Opinion
2013-11-8
Appeal from an order of the Supreme Court, Monroe County (Ann Marie Taddeo, J.), entered June 11, 2012. The order denied the motion of plaintiff for leave to renew or reargue the motion of defendant Susan Walz, individually and as Vice Principal of Northside Elementary School in the Fairport School District, to dismiss the complaint against her and seeking to compel disclosure from Walz. Emmelyn Logan–Baldwin, Rochester, for Plaintiff–Appellant. The Law Firm of Frank W. Miller, East Syracuse (J. Ryan Hatch of Counsel), for Defendant–Respondent Susan Walz, Individually and As Vice Principal of Northside Elementary School in the Fairport School District.
Appeal from an order of the Supreme Court, Monroe County (Ann Marie Taddeo, J.), entered June 11, 2012. The order denied the motion of plaintiff for leave to renew or reargue the motion of defendant Susan Walz, individually and as Vice Principal of Northside Elementary School in the Fairport School District, to dismiss the complaint against her and seeking to compel disclosure from Walz.
Emmelyn Logan–Baldwin, Rochester, for Plaintiff–Appellant.
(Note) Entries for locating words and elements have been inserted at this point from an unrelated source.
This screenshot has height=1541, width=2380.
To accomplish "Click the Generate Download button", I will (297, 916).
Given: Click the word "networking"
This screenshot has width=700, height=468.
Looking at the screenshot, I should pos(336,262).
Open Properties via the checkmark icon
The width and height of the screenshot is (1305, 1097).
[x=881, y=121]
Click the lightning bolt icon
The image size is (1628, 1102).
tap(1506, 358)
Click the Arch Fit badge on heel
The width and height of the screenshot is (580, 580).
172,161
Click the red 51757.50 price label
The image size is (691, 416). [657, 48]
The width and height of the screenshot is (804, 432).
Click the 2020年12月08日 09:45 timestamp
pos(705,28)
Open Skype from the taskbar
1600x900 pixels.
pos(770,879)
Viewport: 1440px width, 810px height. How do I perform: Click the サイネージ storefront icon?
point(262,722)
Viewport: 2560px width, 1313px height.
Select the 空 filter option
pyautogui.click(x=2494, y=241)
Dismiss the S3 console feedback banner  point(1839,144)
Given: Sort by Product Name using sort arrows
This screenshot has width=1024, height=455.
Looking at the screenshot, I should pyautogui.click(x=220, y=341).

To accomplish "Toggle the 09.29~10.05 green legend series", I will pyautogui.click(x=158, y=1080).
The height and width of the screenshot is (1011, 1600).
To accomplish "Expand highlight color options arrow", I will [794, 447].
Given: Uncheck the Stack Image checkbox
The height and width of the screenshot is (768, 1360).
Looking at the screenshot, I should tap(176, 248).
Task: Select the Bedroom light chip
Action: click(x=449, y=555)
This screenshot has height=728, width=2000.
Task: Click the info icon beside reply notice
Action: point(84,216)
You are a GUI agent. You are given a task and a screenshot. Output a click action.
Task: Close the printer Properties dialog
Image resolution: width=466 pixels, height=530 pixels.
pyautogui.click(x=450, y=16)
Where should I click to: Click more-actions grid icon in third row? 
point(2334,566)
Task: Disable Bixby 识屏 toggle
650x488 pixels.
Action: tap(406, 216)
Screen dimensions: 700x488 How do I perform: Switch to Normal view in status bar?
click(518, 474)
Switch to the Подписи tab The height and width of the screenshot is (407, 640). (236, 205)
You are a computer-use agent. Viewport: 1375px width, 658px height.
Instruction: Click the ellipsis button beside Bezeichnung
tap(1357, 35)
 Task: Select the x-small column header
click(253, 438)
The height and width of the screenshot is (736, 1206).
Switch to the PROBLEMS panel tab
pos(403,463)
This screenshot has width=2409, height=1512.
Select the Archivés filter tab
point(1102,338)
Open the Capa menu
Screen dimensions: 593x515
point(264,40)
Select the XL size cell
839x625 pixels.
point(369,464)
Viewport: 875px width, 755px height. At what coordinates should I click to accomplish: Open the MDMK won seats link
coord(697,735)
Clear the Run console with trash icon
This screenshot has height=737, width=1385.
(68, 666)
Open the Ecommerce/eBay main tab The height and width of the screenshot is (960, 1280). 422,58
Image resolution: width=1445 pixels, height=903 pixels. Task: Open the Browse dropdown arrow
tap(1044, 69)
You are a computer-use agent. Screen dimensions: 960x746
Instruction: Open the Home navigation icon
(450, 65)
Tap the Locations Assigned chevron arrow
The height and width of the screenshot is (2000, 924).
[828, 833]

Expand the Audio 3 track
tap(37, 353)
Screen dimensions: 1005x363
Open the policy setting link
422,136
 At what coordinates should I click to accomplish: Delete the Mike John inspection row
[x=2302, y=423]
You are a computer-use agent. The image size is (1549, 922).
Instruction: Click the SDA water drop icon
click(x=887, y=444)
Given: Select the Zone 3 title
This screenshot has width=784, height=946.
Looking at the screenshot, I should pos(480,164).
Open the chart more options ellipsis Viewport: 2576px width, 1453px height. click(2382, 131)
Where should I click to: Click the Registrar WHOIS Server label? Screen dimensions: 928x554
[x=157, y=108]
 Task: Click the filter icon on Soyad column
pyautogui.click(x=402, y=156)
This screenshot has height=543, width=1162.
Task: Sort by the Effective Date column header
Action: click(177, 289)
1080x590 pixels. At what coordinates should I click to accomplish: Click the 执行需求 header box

The Law Firm of Frank W. Miller, East Syracuse (J. Ryan Hatch of Counsel), for Defendant–Respondent Susan Walz, Individually and As Vice Principal of Northside Elementary School in the Fairport School District.
MEMORANDUM:
Plaintiff appeals from an order denying his motion for leave to renew or reargue the motion of defendant Susan Walz, individually and as Vice Principal of Northside Elementary School in the Fairport School District, to dismiss the complaint against her and seeking to compel disclosure from Walz. Plaintiff offered no new facts in support of that part of the motion seeking leave to renew or reargue, but merely argued that Supreme Court had misapprehended the law and therefore reached the wrong conclusion with respect to the prior motion. That part of the motion, therefore, was in fact only a motion for leave to reargue, the denial of which is not appealable ( see Mugabo v. City of Buffalo, 94 A.D.3d 1577, 1577, 942 N.Y.S.2d 853). Inasmuch as the complaint against Walz had been dismissed, the court properly denied as moot that part of the motion seeking to compel disclosure from her ( see Kinney & Kinsella, Inc. v. NEI Fashions, LLC, 85 A.D.3d 514, 515, 925 N.Y.S.2d 449).
It is hereby ORDERED that said appeal from the order insofar as it denied *818leave to reargue is unanimously dismissed and the order is affirmed without costs.